- TRY IT:
Your task is to retype, exactly and with nothing else, every line from the one containing "Instruction: Open the" to the end of the listing.

- DATASET ENTRIES:
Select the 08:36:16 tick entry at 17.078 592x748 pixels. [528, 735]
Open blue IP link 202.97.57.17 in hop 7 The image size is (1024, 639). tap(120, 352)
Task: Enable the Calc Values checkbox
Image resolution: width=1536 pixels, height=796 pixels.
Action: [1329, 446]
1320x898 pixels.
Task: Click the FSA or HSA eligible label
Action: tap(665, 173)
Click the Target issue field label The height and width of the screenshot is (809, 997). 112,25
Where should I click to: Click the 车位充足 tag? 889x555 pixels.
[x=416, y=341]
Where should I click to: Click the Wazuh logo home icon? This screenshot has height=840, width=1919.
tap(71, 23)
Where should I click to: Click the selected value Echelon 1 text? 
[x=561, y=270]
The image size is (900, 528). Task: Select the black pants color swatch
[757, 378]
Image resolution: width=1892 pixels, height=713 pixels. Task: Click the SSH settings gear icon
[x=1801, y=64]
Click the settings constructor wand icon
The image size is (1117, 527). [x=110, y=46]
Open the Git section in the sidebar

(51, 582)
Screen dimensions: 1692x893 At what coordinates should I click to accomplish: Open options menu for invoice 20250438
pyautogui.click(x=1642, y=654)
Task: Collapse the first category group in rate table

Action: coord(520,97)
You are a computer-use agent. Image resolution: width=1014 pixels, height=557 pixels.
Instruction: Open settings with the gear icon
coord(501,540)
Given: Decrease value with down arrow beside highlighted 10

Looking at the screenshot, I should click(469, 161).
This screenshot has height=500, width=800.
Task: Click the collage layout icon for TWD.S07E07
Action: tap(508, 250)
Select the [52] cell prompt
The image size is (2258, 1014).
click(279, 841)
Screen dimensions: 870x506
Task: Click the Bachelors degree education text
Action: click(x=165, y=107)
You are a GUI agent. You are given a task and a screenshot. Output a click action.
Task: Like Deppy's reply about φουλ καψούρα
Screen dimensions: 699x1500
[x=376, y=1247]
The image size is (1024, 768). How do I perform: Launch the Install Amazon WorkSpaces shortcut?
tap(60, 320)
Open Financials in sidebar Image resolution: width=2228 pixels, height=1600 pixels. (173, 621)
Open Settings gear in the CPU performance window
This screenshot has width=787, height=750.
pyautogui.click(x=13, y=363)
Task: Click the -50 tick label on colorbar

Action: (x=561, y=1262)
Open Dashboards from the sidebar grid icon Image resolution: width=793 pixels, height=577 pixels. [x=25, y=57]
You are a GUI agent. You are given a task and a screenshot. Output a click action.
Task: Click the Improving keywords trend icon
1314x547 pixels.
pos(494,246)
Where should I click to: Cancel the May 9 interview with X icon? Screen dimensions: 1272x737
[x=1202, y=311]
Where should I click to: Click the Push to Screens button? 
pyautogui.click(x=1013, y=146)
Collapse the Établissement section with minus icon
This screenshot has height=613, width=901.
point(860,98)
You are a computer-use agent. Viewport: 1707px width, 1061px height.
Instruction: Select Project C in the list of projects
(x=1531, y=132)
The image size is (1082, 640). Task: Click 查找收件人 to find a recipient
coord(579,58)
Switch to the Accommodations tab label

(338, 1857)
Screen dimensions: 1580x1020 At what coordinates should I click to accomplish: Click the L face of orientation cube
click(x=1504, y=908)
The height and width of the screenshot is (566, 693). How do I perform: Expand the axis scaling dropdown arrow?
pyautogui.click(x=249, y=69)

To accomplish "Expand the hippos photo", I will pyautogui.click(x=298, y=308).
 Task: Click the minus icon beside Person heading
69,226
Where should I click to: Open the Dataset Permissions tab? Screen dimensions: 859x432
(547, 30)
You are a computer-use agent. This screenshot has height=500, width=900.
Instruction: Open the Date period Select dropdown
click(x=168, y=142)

- EXERCISE ANSWER:
Instruction: Open the Date period Select dropdown
click(x=168, y=142)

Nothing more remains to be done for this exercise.